Tim: If I was in their shoes, I'd take a hard look at doing it on my own. You really got three decisions in that decision matrix. One is the cost. If one of the major carriers covers your farm, and you're happy with it, can you provide a similar service at a lower cost? That's just economics 101. Another thing is control. If there's a disaster in the city, can you get your network up running faster than a "community network" or "national network?"

Where do you want your data going? Anything you put in the cloud, as you see all the security warnings, you've lost control of your data, so to speak. Do you want the data to leave the farm? Do you want your data to leave the community? You can have a lot more control. If control's important, that's another buying decision in favor of you owning your own private LTE, 5G network.

And then security. And that's more of Wi-Fi situation. Everyone gives out their username passwords, you can lock down Wi-Fi networks, I know that, but typically, that's what people say, "Hey, what's SSID? What's your password?" With these LTE and 5G networks, these are SIM based, e-SIM-based solutions. You know exactly-- You're typing in exactly who's getting on your network. It definitely cuts down on the security risk as it relates to Wi-Fi.
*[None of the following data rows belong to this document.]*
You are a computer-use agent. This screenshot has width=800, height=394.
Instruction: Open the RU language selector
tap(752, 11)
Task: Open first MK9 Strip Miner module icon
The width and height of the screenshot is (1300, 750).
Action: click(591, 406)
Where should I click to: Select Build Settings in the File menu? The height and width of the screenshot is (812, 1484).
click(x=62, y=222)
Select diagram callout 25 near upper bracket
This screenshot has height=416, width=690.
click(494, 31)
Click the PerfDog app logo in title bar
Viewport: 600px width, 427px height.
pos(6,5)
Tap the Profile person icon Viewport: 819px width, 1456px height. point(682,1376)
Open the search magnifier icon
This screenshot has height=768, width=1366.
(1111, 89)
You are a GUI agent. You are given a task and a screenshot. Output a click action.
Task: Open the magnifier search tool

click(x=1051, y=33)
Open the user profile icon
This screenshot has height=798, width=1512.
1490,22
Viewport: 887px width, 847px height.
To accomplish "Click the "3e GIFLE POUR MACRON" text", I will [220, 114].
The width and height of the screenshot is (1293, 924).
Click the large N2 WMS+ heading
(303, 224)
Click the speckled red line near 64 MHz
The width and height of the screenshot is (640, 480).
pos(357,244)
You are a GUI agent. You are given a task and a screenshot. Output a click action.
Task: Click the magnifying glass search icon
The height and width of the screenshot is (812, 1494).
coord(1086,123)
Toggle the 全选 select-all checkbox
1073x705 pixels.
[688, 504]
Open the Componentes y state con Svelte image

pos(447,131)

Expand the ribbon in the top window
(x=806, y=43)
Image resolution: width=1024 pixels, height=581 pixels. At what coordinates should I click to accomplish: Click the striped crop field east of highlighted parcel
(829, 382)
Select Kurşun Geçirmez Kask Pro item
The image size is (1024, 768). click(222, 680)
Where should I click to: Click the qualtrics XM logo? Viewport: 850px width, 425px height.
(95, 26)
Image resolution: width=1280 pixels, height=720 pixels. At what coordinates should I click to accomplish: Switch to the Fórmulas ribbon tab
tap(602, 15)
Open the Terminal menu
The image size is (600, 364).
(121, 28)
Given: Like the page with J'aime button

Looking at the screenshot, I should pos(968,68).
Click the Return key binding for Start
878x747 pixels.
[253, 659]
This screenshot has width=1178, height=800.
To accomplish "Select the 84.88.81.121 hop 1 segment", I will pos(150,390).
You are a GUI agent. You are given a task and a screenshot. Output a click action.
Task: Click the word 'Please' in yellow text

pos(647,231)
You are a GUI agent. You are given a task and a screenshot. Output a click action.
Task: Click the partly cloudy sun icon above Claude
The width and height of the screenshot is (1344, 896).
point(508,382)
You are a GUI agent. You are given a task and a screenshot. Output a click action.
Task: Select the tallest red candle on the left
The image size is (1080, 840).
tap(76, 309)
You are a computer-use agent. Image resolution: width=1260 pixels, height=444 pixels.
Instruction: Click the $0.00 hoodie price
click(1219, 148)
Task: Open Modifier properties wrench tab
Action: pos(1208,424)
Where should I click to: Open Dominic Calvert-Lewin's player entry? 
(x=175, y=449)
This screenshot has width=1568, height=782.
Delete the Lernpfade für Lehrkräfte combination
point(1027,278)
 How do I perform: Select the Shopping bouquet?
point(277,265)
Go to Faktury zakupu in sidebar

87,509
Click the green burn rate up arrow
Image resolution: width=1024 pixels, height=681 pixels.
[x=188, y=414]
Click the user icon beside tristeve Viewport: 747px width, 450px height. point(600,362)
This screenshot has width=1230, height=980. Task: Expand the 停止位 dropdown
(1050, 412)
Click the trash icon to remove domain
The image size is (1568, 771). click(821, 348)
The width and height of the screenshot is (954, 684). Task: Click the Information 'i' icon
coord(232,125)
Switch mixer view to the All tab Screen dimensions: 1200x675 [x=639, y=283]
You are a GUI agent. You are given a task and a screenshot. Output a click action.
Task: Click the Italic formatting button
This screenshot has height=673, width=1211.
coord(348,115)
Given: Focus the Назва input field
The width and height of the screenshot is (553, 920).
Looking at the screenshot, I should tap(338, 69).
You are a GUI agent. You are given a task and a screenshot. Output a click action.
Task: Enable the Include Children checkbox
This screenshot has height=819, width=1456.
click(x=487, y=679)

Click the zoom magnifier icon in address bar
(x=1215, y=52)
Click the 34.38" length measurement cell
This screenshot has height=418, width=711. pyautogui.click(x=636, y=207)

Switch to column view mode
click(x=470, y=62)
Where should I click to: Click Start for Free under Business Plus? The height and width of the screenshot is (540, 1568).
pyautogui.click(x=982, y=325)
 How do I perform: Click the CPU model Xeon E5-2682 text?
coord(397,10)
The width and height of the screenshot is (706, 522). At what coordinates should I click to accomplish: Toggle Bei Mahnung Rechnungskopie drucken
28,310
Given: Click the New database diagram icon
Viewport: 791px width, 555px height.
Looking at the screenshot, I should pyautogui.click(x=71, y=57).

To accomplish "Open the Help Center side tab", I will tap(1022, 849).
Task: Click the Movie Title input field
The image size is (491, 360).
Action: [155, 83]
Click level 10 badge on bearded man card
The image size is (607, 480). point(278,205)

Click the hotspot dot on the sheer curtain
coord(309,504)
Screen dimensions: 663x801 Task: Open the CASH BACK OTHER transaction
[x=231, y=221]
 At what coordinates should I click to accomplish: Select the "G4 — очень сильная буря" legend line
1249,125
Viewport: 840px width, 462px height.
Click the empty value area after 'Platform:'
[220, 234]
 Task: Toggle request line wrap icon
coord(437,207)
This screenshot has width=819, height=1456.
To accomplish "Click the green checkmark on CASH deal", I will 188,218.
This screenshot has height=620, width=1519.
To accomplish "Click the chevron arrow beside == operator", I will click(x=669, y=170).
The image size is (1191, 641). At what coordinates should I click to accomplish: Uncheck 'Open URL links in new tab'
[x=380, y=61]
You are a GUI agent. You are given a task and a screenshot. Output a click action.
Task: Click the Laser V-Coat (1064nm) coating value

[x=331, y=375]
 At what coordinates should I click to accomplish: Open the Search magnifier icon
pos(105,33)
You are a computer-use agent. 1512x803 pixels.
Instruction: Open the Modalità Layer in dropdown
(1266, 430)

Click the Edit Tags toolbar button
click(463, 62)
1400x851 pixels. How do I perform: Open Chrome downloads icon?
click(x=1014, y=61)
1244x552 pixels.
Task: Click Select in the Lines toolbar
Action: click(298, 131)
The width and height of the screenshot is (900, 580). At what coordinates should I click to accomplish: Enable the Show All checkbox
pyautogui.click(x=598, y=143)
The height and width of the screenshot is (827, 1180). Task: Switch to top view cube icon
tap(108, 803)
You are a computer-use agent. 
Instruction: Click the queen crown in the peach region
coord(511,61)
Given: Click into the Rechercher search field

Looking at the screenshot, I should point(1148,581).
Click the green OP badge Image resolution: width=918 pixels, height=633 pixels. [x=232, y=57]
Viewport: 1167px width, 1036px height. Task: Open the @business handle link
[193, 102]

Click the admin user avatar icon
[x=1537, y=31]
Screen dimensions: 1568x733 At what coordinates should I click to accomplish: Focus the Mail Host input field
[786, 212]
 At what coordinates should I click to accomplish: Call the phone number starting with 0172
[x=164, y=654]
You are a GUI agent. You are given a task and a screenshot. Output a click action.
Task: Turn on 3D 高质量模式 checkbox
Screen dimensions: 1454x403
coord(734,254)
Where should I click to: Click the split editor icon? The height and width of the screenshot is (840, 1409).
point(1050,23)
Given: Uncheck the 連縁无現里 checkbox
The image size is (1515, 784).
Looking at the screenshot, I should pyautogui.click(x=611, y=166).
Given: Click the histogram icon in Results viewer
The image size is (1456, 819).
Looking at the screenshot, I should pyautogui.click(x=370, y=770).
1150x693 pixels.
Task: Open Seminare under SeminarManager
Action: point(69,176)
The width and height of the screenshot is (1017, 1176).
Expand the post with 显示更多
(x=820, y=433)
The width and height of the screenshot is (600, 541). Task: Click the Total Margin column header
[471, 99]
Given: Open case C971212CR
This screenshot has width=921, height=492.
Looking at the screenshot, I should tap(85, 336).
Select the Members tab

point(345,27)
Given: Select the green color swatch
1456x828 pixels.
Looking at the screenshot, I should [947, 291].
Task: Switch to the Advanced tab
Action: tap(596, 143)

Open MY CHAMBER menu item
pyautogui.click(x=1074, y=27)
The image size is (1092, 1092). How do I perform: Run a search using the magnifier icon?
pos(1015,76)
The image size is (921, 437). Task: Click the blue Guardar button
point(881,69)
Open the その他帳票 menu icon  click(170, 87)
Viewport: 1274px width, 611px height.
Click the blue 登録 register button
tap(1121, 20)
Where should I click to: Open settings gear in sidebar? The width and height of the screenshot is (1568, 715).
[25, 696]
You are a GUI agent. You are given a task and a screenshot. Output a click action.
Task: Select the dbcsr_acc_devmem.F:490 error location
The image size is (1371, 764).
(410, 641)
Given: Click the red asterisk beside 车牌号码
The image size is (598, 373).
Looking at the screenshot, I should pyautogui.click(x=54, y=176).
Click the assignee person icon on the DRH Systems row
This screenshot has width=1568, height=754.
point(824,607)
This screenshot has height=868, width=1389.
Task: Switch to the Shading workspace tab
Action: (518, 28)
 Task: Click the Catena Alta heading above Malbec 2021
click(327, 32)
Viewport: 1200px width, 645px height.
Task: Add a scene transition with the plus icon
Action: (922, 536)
If any one of those three things is important to a business, a farmer in rural America, that's something they should consider and back to the homeowners’ association, it doesn't need to be an individual farmer, could it be a bunch of farmers that coordinate and build multiple cell sites and have a big county footprint, a city footprint for their operations and if there's excess capacity as your earlier point, hey, can they lease that capacity back to other parties? Could they lease it back to the city, the residents, could they lease it back to the major carriers that want to provide service in that area?

The lines are blurring, and the technology is there, the cost is there. It's just if you want to put the sweat equity into building your own network.

Jeff: Yes, that's a good comparison between the homeowners association and these farmer cooperatives, of which there are many, and they're large. For them banding together and working with a third party to help them build a private network may be in their best interest for the reasons you just laid out. I can't thank you enough for joining us today on the podcast. We certainly learned a lot and absolutely appreciate your time and hopefully, you'll come back and join us one day in the future.

Tim: I would love to Jeff, this is enjoyable. Thanks for all your questions.

Jeff: A special thanks to Tim for taking time out of his busy schedule to share his thoughts and insights with us. I think this whole private wireless network trend is a pretty big deal. It will certainly lead to a more fragmented network market, which is positive by itself, but it could also accelerate the adoption of edge computing and IoT applications. It also introduces new options for smaller organizations and cities to digitize their operations and connect the unserved and underserved.

I could go on and on, but the point is, the use cases for private wireless networks are numerous and over time, when more of these networks are built and the ecosystem matures, costs will come down making the whole private wireless network value proposition that much more attractive. Hey, thanks for joining us and please watch out for the next episode.

Disclaimer: The information provided in this podcast is not intended to be investment, tax, or legal advice and should not be relied upon by listeners for such purposes. The information contained in this podcast has been compiled from what CoBank regards as reliable sources. However, CoBank does not make any representation or warranty regarding the content, and disclaims any responsibility for the information, materials, third-party opinions, and data included in this podcast. In no event will CoBank be liable for any decision made or actions taken by any person or persons relying on the information contained in this podcast.